Friday, March 28, 2008

Nervous

Looks like today is the day. Jordan's Birth Day. I am a mess of emotion.

The hospital called this morning to let us know they haven't forgotten about us, they are really swamped in L & D this morning and they will call back around noon. They also wanted to make sure I was eating my breakfast. Awww.

I am on the verge of tears. I'm so excited but also scared too. I feel like barfing but I won't because my toast was pretty good.

I can't believe this day is here. I really, truly can't. It feels like only last week that I got my positive pregnancy test and now I am about to have her.

Julie is so scared for me. She was crying in the night for me, she said. She doesn't want me to be sick or in pain or bleed. We spent some time together this morning in prayer and I also slipped a note of encouragement into her lunch bag for today. Sam was going around the house singing this morning about how "Jordan's going to be born today!"

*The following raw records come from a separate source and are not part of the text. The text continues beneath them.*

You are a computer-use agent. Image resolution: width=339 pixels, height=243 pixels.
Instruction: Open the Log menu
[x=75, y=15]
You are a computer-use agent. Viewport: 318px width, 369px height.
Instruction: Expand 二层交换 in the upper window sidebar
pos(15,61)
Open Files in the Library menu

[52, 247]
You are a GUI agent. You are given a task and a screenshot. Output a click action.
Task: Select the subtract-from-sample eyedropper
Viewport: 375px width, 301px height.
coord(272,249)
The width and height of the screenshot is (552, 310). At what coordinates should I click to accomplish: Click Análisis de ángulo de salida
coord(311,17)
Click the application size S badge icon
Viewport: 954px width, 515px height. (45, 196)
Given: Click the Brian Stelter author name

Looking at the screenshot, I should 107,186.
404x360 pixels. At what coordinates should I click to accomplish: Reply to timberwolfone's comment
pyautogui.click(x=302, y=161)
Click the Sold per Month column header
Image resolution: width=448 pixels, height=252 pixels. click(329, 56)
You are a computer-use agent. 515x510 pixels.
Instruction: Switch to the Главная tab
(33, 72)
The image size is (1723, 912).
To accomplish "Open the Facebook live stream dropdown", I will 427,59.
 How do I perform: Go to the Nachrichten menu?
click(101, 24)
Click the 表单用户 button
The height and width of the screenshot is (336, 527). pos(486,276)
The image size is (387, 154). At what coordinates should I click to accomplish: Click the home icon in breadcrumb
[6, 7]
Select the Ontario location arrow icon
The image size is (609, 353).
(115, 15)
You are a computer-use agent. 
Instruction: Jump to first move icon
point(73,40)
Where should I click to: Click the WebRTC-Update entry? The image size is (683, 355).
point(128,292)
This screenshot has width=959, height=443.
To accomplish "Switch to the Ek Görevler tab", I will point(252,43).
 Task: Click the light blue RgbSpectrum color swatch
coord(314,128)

It's a strange feeling.... everything that is "normal" is about to change. The family Ian and I have nurtured is about to change. We will soon have a little tiny person to bring into the fold, someone who will have her own qualities and opinions and mind.... I just can't wait to meet her.

I am overwhelmed at how many phone calls, emails, facebook messages, you name it, I've received this past week. Each of them full of love, support, encouragement and prayer. I have a wonderful family and circle of friends. I am richly blessed.

2 comments:

  1. Anonymous10:18 a.m.

    Oh what a day it will be for you!!! SOO exciting!

    You have been in my prayers all through your pregnancy and I will continue to hold you up in prayer today...WOW...You will meet your little princess today! How blessed are you!!!

    Love you.

    ReplyDelete
  2. Everything will be great!!! I can't wait to hear the news!